Former South Vietnamese Marine 2nd Lt. Bao Tran, center, shares a laugh during an interview Wednesday at the Vietnamese American Association of New Mexico offices in Albuquerque.(Marla Brose/Albuquerque Journal)
As the convoy moved out, the man told Tran he had seen the baby’s mother on the side of the road, and that the baby was trying to nurse from her breast. When he realized that the woman was dead, he took the baby, knowing she could not survive on her own.
As the trucks rolled along, Tran, only 22 at the time, stuck his finger in water and let the baby suck it from his finger.
“That was all I could think of to keep her from crying,” Tran , who speaks little English, said through interpreter Troy Gilchrist. “I could tell she was very hungry.”

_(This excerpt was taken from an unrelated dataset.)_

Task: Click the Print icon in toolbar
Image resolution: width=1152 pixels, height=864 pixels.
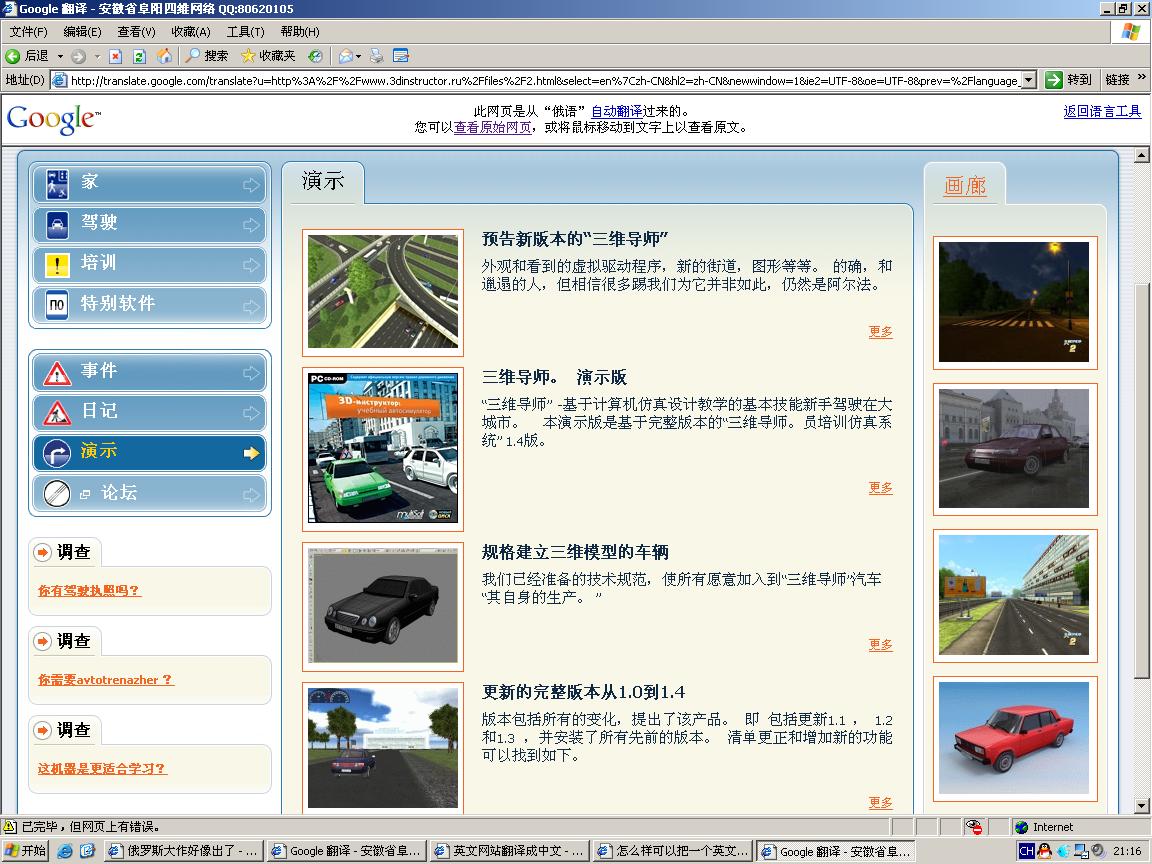Action: point(377,56)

Uncertain what to do with an orphaned infant amid the chaos of war, Tran was soon directed to get the baby to an orphanage. A female soldier accompanying Tran told him it was his responsibility to give the baby a name before he turned her over to the orphanage.

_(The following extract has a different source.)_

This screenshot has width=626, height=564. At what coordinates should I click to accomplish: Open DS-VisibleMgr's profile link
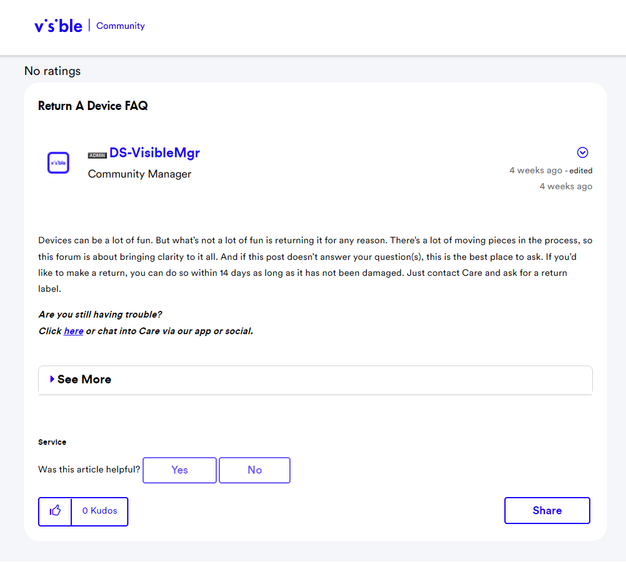click(154, 153)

He named her Tran Thi Ngoc Bich, giving the baby his surname and a first name that began with the letter B, just as his does. The name, the interpreter said, loosely translates to “precious pearl.”

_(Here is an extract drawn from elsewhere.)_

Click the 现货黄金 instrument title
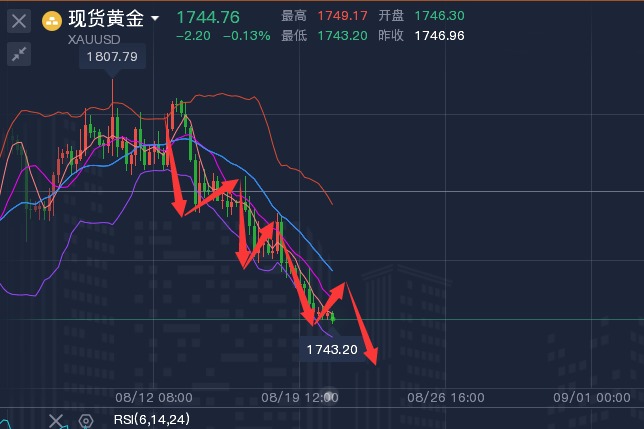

Tran carried the baby to Sacred Heart Orphanage in Hue, where he left his tiny ward with caring nuns. Because the orphanage was being overwhelmed with displaced children, the nuns assigned each child an identification number. Tran’s tiny “pearl” became Baby 899.
“It was a heartbreaking scene,” Tran recalled. “My mission as a soldier was to rescue my fellow countrymen, so I felt I did that. I was still very young. I did not know a lot about babies and children. But I realized this was just a baby, and I needed to save her.”
When Tran left the baby in May 1972, North Vietnamese forces had turned the war to their favor and were advancing ever southward.
Tran had hoped to visit the orphanage soon to check on the baby, but in the chaotic final months of he war, he was never able to do so.
“I just lost touch completely with her,” he said.
After the last U.S. troops left in January 1973, South Vietnam’s resistance crumbled, though its remaining forces battled to the end.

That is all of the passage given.